I familiari di Moussa Diarra contestano la chiusura del caso: “Vita sacrificata eseguendo un Tso con pistola”

Gli avvocati dei parenti del migrante maliano morto alla stazione scaligera lo scorso ottobre chiedono al giudice ulteriori accertamenti o un’imputazione obbligatoria per omicidio colposo

Caso Moussa Diarra

Foto della vittima, Moussa Diarra

Prosegue la battaglia legale per chiarire la morte di Moussa Diarra, il migrante maliano ucciso il 20 ottobre 2024 da un agente della Polfer alla stazione di Verona. Oggi gli avvocati Paola Malavolta, Francesca Campostrini, Fabio Anselmo e Silvia Galeone, che assistono i familiari, hanno formalmente contestato la richiesta di archiviazione avanzata dalla Procura scaligera.
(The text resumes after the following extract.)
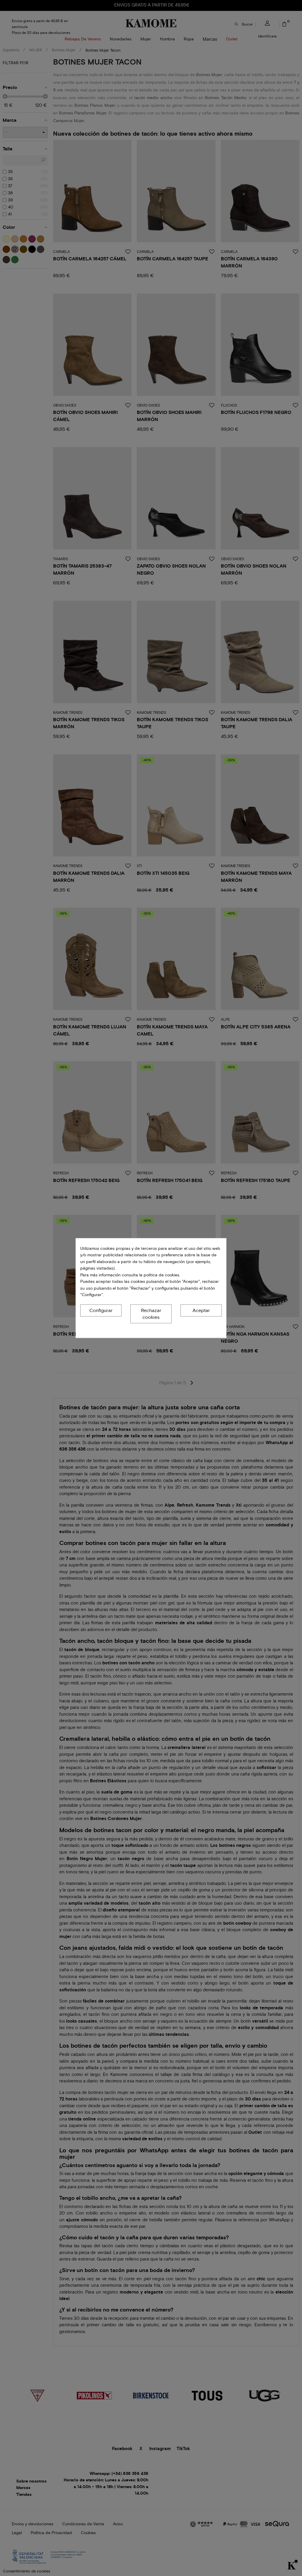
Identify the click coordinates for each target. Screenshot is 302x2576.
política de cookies (160, 1275)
I legali chiedono al giudice per le indagini preliminari di disporre ulteriori accertamenti e di acquisire nuovi elementi utili a ricostruire l’accaduto, oppure di obbligare il pubblico ministero a formulare un’imputazione per omicidio colposo ed eccesso colposo.

“Nell’atto di opposizione – sottolineano i difensori – il comportamento gravemente negligente e imprudente dell’agente ha generato una situazione di pericolo tale da sacrificare la vita di Moussa Diarra, eseguendo un Tso di fatto con una pistola. Per questo motivo non si può parlare di legittima difesa”.